In contrast, the care of admitted patients is more complex and requires greater integration and optimisation of more hospital processes. These patients are also more likely to experience adverse clinical outcomes arising from suboptimal care. Not surprisingly, this patient group has a consistently lower NEAT compliance, with an average rate for all Queensland public hospitals for 2013–14 being 52.9%.29 This differential in compliance rates for discharged versus admitted patients may skew organisational and clinical priorities by encouraging an excessive focus on improvement in the discharged patient stream that is easier to achieve and that then contributes disproportionately to the overall (or total) compliance rate for all ED patients. This detracts from a greater focus on improving compliance rates for admitted patients who are the sickest and most vulnerable group, and potentially have more to gain from timely appropriate care.

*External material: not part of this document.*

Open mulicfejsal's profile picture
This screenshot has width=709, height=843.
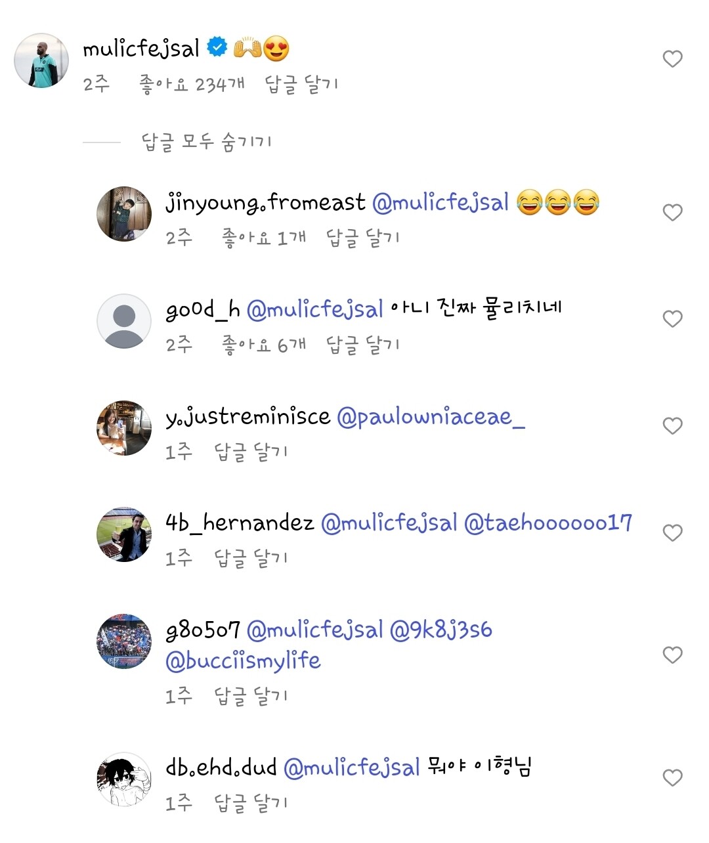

Currently there are several Australian hospitals that are achieving average overall NEAT compliance rates of 75%–80%, while only admitting 30%–40% of their patients to an in-patient or short-stay ward within 4 h. These hospitals, which are mostly small or regional institutions, tend to have lower overall admission rates indicative of lower acuity patients compared with metropolitan or tertiary hospitals, which attract higher admission rates by virtue of their more complex casemix. Thus, such institutions are disadvantaged when comparing overall NEAT compliance rates between hospitals. This has consequence in that the only patients for whom direct evidence of benefit from NEAT exists are those who are admitted5,11 and yet most clinical redesign efforts aimed at achieving high overall NEAT compliance rates have focused on NEAT compliance for discharged patients.

Policy implications

The evidence presented in this review of improved in-hospital mortality for patients admitted from the ED resulting from improved access to ED care would support an ongoing need for a time-based emergency access target. However, the review has generated some guiding principles, stated below, that should underpin formulation of future policy direction with regard to NEAT. An overriding principle is that quality of patient care and clinical outcomes should remain the primary focus of any target revision.

  1. A time-based emergency care access target should be retained and further work is underway to generate an evidence-based target.

  2. The target should be separated into admitted, discharged and total NEAT compliance rates. This specification of subtargets will allow assessment of patient outcomes and clinical redesign efforts focused on particular patient populations. Any focus on admitted patient NEAT would require direct monitoring of patient outcomes and assignment of appropriate resources in measurement and clinical redesign efforts.

  3. Direct measures of patient outcomes are needed in addition to time targets. Process measures such as a time-based target should not be considered in isolation, but rather nested in a matrix of quality metrics that include outcome measures and are standardised and evidence based.17


Competing interests

The authors have no competing interests to declare.